17

 

Der Unterschied zwischen Meister und Schüler
offenbart sich in jedem Handwerk
bereits oft an der Wahl des Werkzeugs.
Merkspruch der Letzten Seufzer, der wohlweislich auf eine Weisheit aus den Tagen der Geschuppten Könige zurückgeht

 

Als Teriasch erwachte, saß eine Frau mit feuerrotem Haar neben seinem Bett, und in dem schwebenden Zustand zwischen Träumen und Wachen war er sich mit einem Mal sicher, dass sie schon einmal an seinem Krankenlager gewacht hatte. Vor so langer Zeit, dass seine Erinnerung daran nicht mehr als ein blasser Geist war. In einer Zeit, in der sie das gleiche Gesicht, aber einen anderen Namen besessen hatte. »Tamni?«

»Nein«, sagte sie. »Ich bin es. Nesca.«

»Nesca …« Er setzte sich auf. Ein feuchter Lappen rutschte ihm von der Stirn und landete in seinem Schoß. »Wie lange habe ich geschlafen?«

»Die Wasseruhr draußen auf dem Gang sagt fast acht Stunden.« Rukabo erhob sich von einem Schemel am Fußende des Bettes und hielt ihm eine Schüssel hin. »Traube?«

Teriasch schüttelte den Kopf.

»Hat dich das Opfer so erschüttert?«, fragte Nesca, nahm den Lappen, stand auf und wrang ihn in dem Becken an der Wand aus.

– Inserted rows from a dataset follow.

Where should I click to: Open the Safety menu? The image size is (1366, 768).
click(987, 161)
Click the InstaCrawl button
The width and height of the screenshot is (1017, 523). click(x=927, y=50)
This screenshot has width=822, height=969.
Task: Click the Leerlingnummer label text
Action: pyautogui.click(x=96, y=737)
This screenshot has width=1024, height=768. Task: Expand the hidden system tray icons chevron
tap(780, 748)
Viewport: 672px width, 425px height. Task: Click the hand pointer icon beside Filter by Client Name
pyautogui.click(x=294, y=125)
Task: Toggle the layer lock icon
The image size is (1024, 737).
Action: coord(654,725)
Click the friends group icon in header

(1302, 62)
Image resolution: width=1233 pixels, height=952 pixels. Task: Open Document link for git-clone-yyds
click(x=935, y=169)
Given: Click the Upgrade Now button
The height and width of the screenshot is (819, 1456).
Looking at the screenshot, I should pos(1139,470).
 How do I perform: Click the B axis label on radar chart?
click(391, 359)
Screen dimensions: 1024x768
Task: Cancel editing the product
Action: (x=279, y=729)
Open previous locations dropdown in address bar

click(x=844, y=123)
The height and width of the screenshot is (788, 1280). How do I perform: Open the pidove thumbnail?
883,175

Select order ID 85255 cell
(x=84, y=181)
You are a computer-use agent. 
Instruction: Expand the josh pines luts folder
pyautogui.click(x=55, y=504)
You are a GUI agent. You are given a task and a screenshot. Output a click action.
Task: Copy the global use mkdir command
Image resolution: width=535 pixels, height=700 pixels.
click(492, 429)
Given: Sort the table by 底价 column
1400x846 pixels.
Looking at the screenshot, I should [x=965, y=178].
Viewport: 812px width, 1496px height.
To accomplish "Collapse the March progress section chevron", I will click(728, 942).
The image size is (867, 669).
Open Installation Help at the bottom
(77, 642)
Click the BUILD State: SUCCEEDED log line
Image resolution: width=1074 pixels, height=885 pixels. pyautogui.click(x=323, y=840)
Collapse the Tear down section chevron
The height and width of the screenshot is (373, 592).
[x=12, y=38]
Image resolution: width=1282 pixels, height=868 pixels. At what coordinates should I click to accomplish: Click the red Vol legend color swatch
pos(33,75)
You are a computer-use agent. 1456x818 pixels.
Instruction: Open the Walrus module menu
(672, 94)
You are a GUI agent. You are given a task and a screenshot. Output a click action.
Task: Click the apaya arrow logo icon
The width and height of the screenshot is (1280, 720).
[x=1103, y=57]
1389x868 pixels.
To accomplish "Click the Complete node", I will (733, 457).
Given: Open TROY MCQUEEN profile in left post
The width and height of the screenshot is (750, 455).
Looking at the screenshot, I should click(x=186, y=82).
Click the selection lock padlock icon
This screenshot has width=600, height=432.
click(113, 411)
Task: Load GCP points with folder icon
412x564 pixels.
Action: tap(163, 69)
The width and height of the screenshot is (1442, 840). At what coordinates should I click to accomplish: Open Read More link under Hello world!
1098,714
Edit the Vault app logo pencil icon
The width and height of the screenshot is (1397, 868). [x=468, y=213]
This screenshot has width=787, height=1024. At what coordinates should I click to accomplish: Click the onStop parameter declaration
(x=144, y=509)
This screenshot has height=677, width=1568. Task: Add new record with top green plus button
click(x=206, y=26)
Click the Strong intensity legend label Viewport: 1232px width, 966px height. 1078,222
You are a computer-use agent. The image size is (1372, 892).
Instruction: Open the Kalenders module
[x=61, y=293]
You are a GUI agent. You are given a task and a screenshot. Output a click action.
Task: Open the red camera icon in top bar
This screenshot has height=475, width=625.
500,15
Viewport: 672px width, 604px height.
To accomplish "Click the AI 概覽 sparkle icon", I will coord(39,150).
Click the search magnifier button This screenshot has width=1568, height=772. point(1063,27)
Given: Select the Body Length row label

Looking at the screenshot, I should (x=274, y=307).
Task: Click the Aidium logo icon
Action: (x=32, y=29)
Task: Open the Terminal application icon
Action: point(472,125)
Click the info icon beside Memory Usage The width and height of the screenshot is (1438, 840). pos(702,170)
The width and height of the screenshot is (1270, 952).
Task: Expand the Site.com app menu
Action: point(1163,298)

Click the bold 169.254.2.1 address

»Ja«, log Teriasch, weil ihm die Wahrheit viel zu kompliziert vorkam, um sie ihr zu erklären.

Carda, die am Fenster ins Abendrot hinausgeblickt hatte, drehte sich zu ihm um. »Du solltest dir überlegen, ob du die richtige Abmachung mit Ihrer Hoheit getroffen hast. Wie willst du einem Behemoth allein gegenübertreten, wenn du schon bei einem einfachen Opfergang in Ohnmacht fällst?«

Teriasch streckte die Beine aus und stellte fest, dass er zwar sein Hemd trug, aber seine Beine unter der Decke nackt waren. »Wer hat mir die ausgezogen?«, fragte er Nesca. »Du?«

»Ich«, sagte Rukabo und steckte sich eine Traube in den Mund. »Aus gebotenem Anlass. Du hast dich eingenässt.«

»Oh …«

»Und gewaschen habe ich dich auch«, fügte der Halbling schmatzend hinzu.

»Danke.«

»Das Vergnügen war ganz meinerseits.«

»Ich habe nachgedacht.« Nesca setzte sich und reichte Teriasch den Lappen. »Vielleicht war es falsch von mir, dich in meine Dienste zu zwingen. Vielleicht hätte ich von Anfang an mit offenen Karten spielen sollen. Doch diese Chance ist vertan.« Sie lächelte versonnen. »Jetzt haben wir eine Abmachung getroffen, und es ist wichtig, dass du mir vertraust.«

»Ich vertraue Euch auch ohne Abmachung«, warf Rukabo ein.

»Ruhe, du haarige Kröte!«, maßregelte ihn Carda.

»Du hast Glück«, fuhr Nesca fort. »Vor ein paar Stunden erst ist Dentilegus gestorben, ein altes Kriegsprobaska, das im Gnadenstall meines Vaters stand. Ein Veteran vieler Schlachten und eines meiner liebsten Tiere hier im Palast.«

»Wieso …« Teriasch stockte und fischte nun doch in Rukabos Schüssel nach einer Traube, weil er einen widerlich fischigen Geschmack im Mund hatte. »Wieso ist es ein Glück für mich, dass diese Rüsselschnauze, die dein Freund war, tot ist?«

»Nun, das Tor zum Turm des Windes mag versiegelt sein. Der Behemoth, der darin lebt, hat aber mehr Hunger, als dass es mit dem Opfer einmal alle vier Jahre getan wäre.«

»Er muss also öfter fressen?«, fragte Teriasch.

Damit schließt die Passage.